--- Activity ---
Starting with the line that contains "Task: Navigate to Purchase Orders breadcrumb" and ending with the last line of the entries, repeat exactly those lines and nothing else, pictures excluded.

--- Data extracts ---
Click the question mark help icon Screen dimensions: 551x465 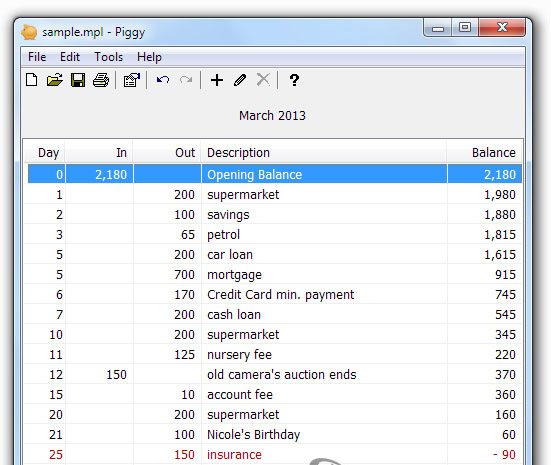click(294, 80)
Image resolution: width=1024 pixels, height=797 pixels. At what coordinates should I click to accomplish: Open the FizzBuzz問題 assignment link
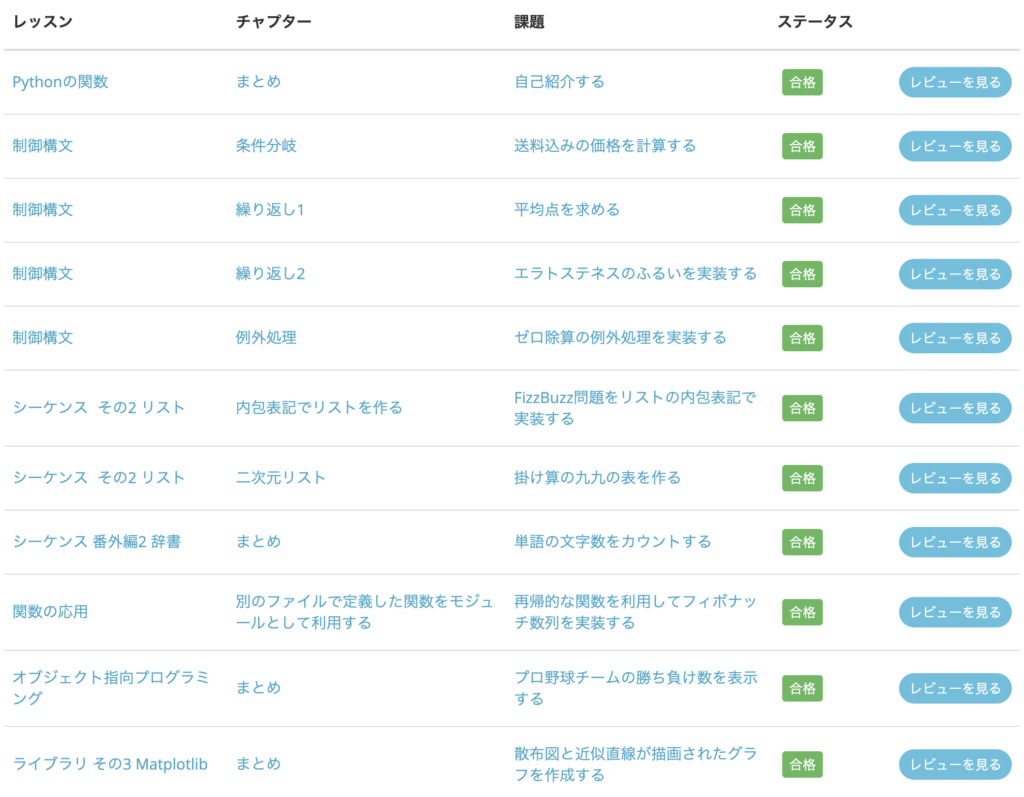point(634,408)
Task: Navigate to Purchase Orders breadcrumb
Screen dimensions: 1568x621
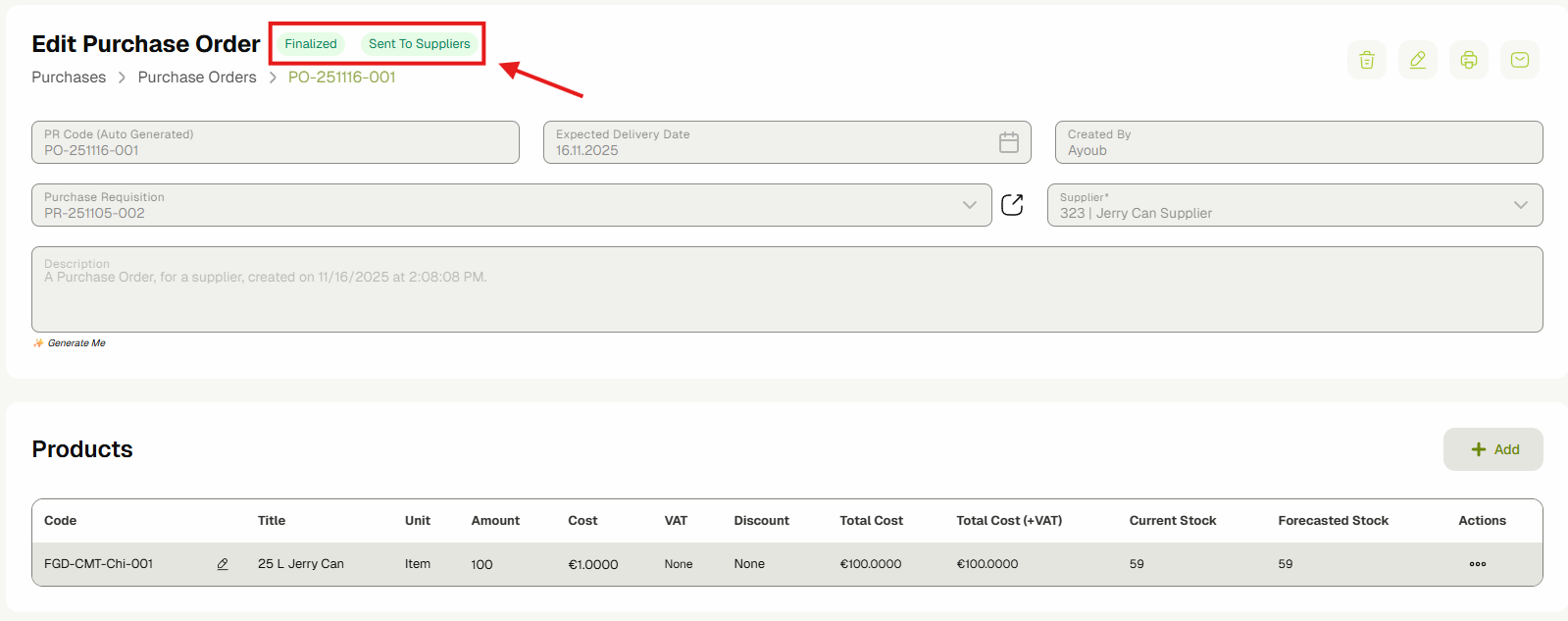Action: point(197,78)
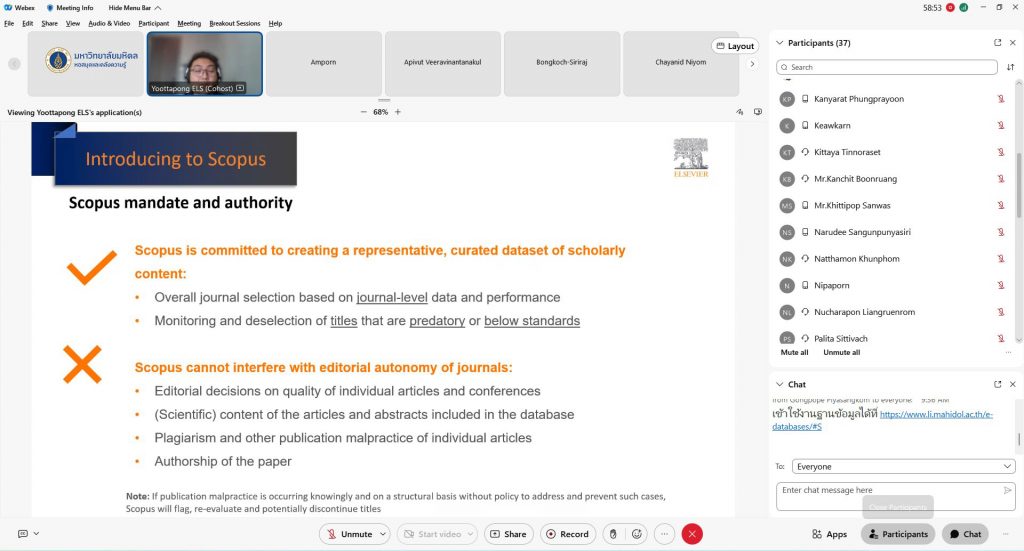
Task: Open the Apps panel
Action: pyautogui.click(x=830, y=534)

--- Output of the task ---
Task: Navigate to Purchase Orders breadcrumb
Screen dimensions: 1568x621
Action: point(197,78)
Task: Open the Apps panel
Action: pyautogui.click(x=830, y=534)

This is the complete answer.